:: SUPPLIED INFORMATION ::
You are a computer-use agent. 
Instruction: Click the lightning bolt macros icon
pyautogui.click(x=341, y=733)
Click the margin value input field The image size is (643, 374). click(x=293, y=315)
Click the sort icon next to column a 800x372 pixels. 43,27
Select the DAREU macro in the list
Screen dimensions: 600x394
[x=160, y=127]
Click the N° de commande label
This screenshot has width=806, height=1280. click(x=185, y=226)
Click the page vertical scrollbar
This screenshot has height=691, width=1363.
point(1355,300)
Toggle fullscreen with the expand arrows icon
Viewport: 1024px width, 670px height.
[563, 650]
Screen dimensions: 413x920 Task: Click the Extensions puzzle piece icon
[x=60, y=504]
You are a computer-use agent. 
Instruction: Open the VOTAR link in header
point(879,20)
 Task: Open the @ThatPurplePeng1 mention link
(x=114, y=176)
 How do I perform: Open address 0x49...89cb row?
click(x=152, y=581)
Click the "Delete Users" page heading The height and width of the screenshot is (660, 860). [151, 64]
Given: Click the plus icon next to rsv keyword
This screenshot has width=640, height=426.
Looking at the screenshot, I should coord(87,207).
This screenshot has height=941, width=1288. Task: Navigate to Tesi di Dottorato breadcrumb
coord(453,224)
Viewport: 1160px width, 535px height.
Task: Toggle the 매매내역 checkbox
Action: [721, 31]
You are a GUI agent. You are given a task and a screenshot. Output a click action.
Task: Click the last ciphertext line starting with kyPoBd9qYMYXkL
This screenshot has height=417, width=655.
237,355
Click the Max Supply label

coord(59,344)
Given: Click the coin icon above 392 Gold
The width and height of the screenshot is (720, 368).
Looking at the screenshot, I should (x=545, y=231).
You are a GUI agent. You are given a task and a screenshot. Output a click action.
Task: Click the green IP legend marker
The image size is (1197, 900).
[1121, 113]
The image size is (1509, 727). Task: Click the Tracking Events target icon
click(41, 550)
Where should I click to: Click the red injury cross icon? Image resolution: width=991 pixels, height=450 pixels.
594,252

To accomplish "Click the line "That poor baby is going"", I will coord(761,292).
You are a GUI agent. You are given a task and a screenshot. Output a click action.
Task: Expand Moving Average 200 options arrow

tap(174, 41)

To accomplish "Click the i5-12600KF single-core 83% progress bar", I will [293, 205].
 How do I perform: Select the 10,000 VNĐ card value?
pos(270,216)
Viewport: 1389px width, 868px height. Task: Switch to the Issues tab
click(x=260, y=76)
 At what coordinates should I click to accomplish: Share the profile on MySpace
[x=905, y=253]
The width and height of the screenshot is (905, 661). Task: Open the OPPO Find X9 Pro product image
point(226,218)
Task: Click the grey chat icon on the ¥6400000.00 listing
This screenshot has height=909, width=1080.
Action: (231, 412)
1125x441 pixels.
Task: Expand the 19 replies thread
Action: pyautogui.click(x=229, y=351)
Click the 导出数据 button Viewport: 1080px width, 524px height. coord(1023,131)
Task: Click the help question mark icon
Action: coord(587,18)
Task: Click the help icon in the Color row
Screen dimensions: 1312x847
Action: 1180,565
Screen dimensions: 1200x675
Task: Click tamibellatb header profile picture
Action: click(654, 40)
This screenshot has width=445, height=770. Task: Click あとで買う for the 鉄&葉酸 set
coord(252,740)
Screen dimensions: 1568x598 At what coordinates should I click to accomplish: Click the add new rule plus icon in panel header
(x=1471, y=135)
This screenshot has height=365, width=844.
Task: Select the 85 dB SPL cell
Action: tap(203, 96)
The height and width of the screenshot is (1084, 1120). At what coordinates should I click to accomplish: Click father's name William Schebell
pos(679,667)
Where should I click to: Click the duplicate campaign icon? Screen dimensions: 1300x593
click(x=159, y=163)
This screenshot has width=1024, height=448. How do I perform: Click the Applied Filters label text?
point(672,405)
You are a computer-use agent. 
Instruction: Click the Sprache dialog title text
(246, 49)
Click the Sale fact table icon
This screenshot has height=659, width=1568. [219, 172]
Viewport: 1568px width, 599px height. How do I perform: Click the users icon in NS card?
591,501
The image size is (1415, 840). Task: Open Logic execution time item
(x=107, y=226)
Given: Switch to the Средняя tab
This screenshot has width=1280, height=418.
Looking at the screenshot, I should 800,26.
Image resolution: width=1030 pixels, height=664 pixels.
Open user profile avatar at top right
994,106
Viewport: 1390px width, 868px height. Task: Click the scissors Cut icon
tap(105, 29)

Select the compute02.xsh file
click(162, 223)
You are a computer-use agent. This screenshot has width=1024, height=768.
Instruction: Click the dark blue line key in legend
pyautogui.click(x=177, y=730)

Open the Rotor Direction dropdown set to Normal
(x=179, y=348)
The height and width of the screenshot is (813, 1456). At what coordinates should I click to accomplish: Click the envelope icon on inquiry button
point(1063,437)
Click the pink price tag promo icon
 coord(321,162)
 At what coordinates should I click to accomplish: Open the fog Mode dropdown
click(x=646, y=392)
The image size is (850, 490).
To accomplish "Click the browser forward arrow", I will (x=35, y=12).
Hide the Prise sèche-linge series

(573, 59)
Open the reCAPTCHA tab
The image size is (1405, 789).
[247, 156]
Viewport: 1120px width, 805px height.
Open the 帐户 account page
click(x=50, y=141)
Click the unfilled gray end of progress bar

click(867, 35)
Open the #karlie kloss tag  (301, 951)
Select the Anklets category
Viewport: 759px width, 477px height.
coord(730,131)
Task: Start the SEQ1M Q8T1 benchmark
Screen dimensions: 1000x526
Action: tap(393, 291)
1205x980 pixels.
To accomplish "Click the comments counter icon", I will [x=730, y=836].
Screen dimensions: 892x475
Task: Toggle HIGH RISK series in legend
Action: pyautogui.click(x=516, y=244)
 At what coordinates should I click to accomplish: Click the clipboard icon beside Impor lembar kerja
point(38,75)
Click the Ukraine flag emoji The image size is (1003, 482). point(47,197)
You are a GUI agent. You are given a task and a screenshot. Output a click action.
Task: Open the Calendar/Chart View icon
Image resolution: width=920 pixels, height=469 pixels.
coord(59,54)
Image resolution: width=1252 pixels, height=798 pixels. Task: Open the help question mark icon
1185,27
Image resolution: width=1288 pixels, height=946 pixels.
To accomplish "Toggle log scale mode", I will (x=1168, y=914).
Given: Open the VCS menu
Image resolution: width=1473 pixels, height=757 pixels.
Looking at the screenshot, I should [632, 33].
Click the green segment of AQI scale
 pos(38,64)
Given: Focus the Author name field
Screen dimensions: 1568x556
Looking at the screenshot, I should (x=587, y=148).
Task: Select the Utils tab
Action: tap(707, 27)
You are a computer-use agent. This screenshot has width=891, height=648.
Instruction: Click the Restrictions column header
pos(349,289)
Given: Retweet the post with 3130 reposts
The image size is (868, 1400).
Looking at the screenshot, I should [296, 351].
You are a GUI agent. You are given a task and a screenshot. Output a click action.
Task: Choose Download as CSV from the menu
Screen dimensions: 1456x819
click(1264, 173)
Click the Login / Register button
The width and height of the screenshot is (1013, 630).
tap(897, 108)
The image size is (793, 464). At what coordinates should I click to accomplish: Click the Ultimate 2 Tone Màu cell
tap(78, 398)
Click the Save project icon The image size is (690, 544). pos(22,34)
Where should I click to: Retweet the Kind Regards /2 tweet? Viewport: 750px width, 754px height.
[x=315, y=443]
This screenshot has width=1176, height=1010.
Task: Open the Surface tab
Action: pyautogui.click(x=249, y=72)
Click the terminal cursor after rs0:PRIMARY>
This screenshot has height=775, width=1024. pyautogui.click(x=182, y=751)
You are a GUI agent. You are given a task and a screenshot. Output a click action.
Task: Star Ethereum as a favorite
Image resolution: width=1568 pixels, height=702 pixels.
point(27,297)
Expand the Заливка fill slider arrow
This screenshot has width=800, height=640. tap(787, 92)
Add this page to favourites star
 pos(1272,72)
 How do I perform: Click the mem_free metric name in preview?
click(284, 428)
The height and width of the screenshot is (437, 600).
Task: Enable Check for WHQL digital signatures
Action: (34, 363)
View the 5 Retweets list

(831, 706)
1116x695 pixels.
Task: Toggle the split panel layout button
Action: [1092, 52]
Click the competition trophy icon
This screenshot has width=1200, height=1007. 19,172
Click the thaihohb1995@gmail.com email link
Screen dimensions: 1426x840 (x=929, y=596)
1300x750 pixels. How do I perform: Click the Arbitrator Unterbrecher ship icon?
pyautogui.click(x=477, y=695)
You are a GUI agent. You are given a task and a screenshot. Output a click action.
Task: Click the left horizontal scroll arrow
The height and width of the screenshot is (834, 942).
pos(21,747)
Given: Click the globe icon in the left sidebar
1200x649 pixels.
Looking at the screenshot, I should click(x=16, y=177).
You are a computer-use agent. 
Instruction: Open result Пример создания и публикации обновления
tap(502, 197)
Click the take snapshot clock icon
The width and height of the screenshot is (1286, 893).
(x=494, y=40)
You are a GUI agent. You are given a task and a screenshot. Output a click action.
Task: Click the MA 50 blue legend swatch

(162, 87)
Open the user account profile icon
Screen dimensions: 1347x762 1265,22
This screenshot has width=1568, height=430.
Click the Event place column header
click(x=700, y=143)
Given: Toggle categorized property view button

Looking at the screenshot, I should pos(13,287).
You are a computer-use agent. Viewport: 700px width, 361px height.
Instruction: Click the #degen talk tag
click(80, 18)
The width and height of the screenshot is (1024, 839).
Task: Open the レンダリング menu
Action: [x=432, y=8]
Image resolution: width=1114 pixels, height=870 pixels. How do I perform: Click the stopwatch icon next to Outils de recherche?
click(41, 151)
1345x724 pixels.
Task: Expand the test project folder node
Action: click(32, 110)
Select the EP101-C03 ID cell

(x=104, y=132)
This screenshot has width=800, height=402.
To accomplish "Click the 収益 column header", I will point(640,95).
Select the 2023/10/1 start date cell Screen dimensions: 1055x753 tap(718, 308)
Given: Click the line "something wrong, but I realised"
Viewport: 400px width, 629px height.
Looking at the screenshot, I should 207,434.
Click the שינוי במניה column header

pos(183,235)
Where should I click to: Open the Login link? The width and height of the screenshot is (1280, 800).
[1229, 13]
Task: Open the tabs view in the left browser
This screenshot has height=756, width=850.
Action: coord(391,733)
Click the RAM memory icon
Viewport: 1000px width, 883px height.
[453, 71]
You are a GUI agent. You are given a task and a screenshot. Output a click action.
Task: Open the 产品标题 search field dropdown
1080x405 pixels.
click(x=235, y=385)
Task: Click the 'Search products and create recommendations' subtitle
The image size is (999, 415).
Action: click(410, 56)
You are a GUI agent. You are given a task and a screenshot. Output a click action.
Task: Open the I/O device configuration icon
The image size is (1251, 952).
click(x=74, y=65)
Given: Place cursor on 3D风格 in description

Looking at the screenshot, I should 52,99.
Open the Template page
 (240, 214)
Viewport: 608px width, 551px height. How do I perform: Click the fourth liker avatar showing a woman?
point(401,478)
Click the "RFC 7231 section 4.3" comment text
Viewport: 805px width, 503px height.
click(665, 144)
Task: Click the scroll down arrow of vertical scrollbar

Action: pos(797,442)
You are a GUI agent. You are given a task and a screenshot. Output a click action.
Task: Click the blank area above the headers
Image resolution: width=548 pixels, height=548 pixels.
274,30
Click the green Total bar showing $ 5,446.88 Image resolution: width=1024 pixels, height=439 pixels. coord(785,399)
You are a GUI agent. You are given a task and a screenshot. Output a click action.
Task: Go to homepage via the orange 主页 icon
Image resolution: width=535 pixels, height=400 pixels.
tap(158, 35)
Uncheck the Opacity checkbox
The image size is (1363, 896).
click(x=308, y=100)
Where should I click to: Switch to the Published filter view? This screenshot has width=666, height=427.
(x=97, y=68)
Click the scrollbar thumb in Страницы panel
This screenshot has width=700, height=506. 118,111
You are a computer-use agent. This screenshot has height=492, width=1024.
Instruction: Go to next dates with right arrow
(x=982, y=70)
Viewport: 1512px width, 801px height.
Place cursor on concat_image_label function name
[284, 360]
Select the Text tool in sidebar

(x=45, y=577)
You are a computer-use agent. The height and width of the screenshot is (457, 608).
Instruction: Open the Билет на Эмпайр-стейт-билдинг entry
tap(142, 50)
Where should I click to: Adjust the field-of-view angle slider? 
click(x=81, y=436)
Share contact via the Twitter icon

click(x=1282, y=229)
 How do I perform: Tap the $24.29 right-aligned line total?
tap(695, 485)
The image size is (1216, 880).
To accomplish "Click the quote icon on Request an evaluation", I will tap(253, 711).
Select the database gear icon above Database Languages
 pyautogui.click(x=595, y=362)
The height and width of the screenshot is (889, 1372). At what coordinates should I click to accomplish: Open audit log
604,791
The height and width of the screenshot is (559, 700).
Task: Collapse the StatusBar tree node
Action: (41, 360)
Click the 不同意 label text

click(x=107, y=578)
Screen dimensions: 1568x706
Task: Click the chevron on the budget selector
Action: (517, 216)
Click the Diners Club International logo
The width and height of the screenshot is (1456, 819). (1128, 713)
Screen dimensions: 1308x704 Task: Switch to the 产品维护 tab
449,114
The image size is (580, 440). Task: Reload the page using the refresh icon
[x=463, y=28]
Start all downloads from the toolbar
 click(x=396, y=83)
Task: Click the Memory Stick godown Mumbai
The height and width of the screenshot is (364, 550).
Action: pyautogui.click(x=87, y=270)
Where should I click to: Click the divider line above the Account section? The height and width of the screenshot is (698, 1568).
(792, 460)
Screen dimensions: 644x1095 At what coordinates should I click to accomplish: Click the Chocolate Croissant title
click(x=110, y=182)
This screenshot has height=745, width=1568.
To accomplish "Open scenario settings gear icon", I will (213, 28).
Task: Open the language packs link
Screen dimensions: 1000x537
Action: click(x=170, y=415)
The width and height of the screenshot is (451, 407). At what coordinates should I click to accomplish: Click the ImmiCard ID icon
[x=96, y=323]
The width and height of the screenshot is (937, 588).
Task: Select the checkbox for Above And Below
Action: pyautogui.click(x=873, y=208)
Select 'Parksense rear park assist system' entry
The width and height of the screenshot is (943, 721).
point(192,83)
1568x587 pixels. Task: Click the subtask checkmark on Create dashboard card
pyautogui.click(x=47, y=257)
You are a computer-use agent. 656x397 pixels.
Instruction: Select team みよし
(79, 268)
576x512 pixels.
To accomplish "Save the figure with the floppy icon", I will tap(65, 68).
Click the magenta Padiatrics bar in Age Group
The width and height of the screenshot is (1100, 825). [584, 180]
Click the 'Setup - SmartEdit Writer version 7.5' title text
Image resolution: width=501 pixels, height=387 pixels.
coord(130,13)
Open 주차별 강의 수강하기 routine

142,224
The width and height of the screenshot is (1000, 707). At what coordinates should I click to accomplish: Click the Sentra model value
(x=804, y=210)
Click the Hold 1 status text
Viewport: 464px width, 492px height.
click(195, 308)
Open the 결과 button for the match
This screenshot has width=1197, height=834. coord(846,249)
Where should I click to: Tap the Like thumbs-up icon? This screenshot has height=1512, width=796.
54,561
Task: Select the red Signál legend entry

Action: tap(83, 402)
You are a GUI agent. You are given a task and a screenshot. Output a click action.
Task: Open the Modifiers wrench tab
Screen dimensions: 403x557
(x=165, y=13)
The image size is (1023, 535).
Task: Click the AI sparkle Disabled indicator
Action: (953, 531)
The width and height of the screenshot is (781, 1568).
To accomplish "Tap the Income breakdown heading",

:: PROBLEM DESCRIPTION ::
Would you please copy every line from the listing above that contains the word "Save"?

:: WRITTEN REPLY ::
Click the Save project icon The image size is (690, 544). pos(22,34)
To accomplish "Save the figure with the floppy icon", I will tap(65, 68).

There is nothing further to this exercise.